UCSF

Among the common apolipoprotein (apo) E isoforms (apoE2, apoE3, and apoE4), apoE4 is the major known genetic risk factor for Alzheimer's disease (AD). Previous in vitro and in vivo experiments showed that apoE4 preferentially undergoes aberrant cleavage in neurons, yielding neurotoxic C-terminal-truncated fragments. To study the effect of these fragments on amyloid-beta (Abeta) clearance/deposition and their potential synergy with Abeta in eliciting neuronal and behavioral deficits, transgenic mice expressing human apoE3, apoE4, or apoE4(delta272-299) were cross-bred with mice expressing human amyloid precursor protein harboring familial AD mutations (hAPPFAD). At 6-8 months of age, hAPPFAD mice expressing human apoE3 or apoE4 had 94% and 89% less hippocampal Abeta(1-x), respectively, than hAPPFAD mice lacking apoE, while hAPPFAD mice expressing mouse apoE had the highest Abeta levels. Abeta deposition in hAPPFAD mice expressing human apoE3 or apoE4 was 89% and 87% less than hAPPFAD mice without apoE, respectively. Thus, human apoE stimulates Abeta clearance, but mouse apoE does not. Expression of apoE4(delta272-299) reduced total Abeta levels by only 63% and Abeta deposition by 46%, compared to hAPPFAD mice without apoE. Unlike apoE3 and apoE4, the C-terminal-truncated apoE4 bound Abeta peptides poorly, leading to decreased Abeta clearance and increased Abeta deposition.
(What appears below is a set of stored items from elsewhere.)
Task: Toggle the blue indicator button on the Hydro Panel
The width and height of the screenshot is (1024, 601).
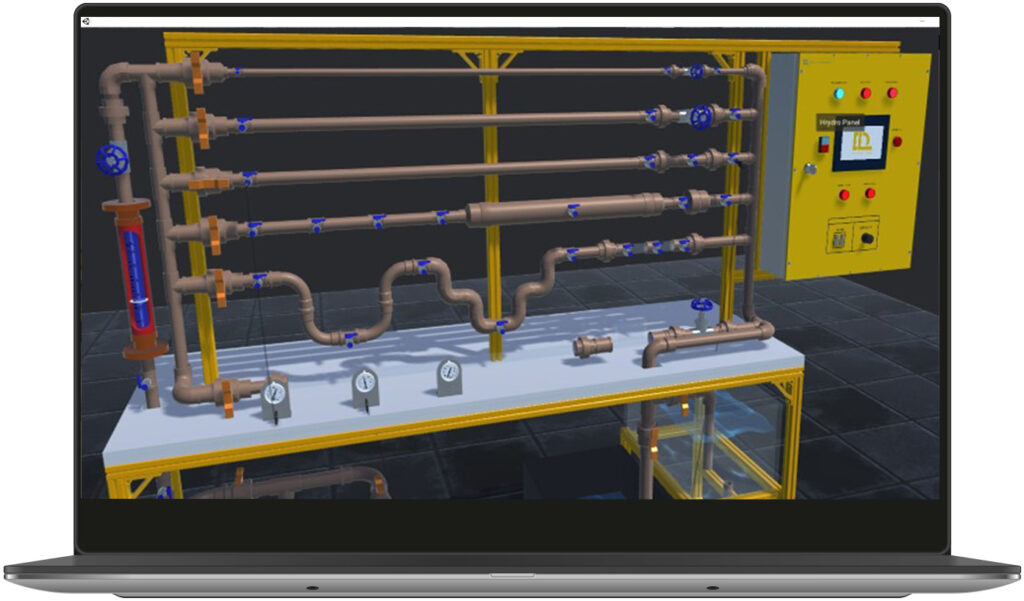Action: tap(840, 92)
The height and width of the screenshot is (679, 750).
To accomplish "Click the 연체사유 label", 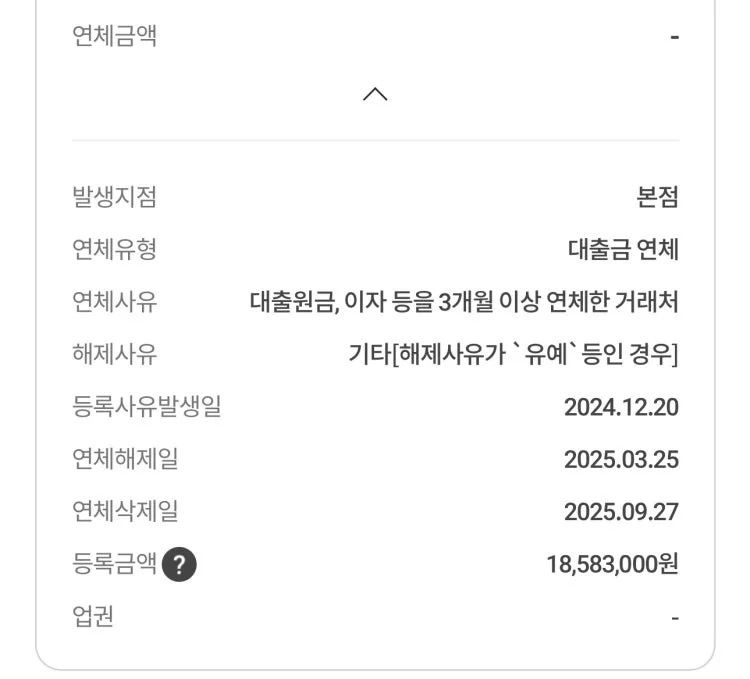I will pyautogui.click(x=115, y=302).
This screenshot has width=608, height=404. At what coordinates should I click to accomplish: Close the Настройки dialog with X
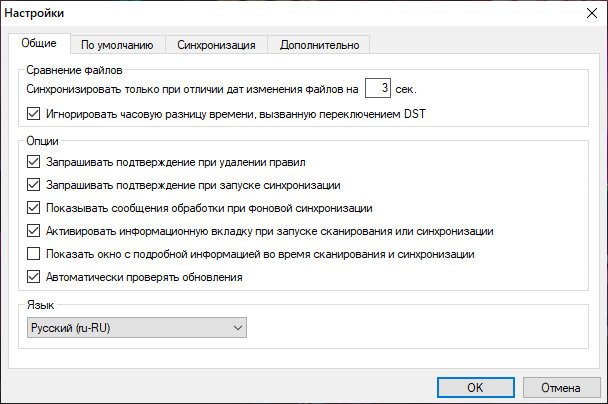(587, 13)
Despite their lower levels of Abeta and Abeta deposition, hAPPFAD/apoE4(delta272-299) mice accumulated potential pathogenic Abeta oligomers and displayed neuronal and behavioral deficits similar to or more severe than those in hAPPFAD mice lacking apoE. Thus, the C-terminal-truncated apoE4 fragment inefficiently clears Abeta peptides and has enhanced toxicity in the presence of low levels of Abeta to elicit neuronal and behavioral deficits in mice.